An Algerian-born graduate student at Université du Québec à Montréal said he was severely roughed up March 16 by Montreal police investigating a suspected suicide bomber.

Slimane Zahaf said in a statement that he was “targeted because of colour and origin” by UQAM campus security and subsequently by Montreal police. However, the police’s version of events is quite different.

Zahaf was stopped by UQAM security guards in the afternoon of March 16, said Anie Lemieux, Montreal Police Service spokesperson. The guards were acting on a tip that “a man seemed to have explosives on him,” and originally thought Zahaf fit that description, Lemieux said.

Zahaf “was released right away when they found out he was the wrong person,” Lemieux said. “It actually went relatively well.”

However, in a French statement posted on the Montreal Gazette website and translated by a Charlatan reporter and Carleton University French professor, Zahaf said he was pushed down a flight of stairs by four Montreal police officers. The officers “jumped on me, bringing me to the ground with their knees on my face, knees or feet on my back, even though I was saying, ‘Be careful, I’ve had an operation on my back.’”

“I was in front of them with my jacket open, and I visibly had nothing on me, and they continued to harass me,” Zahaf wrote.

“They didn’t pay any attention,” Zahaf wrote. “On the contrary they crushed me more, and [I had] my face on the ground in front of everyone.”

Zahaf maintained that he had come to UQAM on March 16 to pay his tuition fees, when security guards approached him and asked him to prove his student status. The guards then called police, Zahaf wrote. He wrote that he put up no resistance when they searched him, but was still treated with “excessive force,” handcuffed and put under arrest without a clear explanation, knowing only “that they were looking for a man in a black jacket.”

Lemieux said Zahaf was never put under arrest. She said at one point Zahaf “made a move that led officers to believe he was resisting” which led them to restrain him.

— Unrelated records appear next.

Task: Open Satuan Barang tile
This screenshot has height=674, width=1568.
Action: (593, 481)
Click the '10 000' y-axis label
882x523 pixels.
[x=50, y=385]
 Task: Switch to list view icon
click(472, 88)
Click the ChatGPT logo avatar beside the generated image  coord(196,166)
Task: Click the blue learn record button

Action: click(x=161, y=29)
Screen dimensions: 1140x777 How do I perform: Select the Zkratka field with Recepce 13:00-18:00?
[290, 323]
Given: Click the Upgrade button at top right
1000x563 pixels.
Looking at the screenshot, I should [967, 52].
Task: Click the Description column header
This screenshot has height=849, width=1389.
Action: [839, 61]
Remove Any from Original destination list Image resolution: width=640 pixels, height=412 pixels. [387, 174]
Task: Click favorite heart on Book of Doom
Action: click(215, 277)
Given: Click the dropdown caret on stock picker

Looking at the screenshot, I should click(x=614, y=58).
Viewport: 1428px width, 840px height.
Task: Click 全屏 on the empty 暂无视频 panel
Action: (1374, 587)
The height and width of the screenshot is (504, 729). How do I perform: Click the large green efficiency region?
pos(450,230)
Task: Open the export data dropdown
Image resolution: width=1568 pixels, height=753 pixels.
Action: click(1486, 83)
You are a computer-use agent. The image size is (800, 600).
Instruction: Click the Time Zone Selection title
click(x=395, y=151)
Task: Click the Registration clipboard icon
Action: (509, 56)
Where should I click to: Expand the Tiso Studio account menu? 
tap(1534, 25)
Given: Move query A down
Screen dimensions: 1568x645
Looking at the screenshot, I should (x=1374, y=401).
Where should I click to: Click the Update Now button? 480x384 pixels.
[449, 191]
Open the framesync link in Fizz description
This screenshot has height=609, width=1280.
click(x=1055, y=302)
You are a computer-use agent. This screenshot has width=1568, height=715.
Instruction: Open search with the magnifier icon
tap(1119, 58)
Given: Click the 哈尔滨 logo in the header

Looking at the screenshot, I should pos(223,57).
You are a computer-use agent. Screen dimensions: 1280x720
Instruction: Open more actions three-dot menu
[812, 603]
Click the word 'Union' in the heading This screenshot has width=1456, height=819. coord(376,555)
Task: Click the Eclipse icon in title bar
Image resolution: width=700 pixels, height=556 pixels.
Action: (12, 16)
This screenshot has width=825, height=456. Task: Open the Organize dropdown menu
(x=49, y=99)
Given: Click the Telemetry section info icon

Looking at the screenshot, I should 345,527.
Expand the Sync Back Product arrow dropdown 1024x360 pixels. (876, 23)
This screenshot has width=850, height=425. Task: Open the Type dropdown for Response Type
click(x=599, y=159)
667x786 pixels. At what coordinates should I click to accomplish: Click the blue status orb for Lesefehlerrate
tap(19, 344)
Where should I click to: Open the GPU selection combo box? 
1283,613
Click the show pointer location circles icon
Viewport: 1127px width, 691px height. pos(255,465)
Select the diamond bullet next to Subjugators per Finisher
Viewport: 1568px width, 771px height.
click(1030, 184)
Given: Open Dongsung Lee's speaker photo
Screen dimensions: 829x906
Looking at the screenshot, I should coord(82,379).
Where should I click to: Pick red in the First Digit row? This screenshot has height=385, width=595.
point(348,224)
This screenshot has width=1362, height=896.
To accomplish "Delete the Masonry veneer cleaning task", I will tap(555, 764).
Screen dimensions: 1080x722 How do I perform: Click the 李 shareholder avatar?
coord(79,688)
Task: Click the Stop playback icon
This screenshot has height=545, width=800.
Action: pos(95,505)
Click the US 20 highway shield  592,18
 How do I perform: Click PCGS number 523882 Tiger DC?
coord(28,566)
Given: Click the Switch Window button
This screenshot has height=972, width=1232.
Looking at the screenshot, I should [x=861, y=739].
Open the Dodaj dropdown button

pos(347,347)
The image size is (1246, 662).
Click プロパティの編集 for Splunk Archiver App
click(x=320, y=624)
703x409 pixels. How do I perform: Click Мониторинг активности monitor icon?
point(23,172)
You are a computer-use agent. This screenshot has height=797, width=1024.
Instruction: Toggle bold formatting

She would not comment on Zahaf’s statement and said she was unaware the Gazette had printed it.

Zahaf wrote that during the altercation an officer “put a lot of weight exactly on the spot” where he had had a back operation, causing intense pains in his right leg and back. He asked the officers to call an ambulance and was subsequently taken to hospital, he wrote.

“I was targeted because of my colour and my origin, because several white men . . . had passed [the guards] wearing black jackets and the security guards did not question them,” he wrote. “I am a victim of profiling.”

Zahaf wrote that he now suffers great pain when he walks, must see a psychologist and has trouble falling asleep.

UQAM’s media relations office could not be reached for comment.

Francine Jacques, head of media relations at UQAM, told the National Post Zahaf had refused five times to show his student ID to security guards before the incident.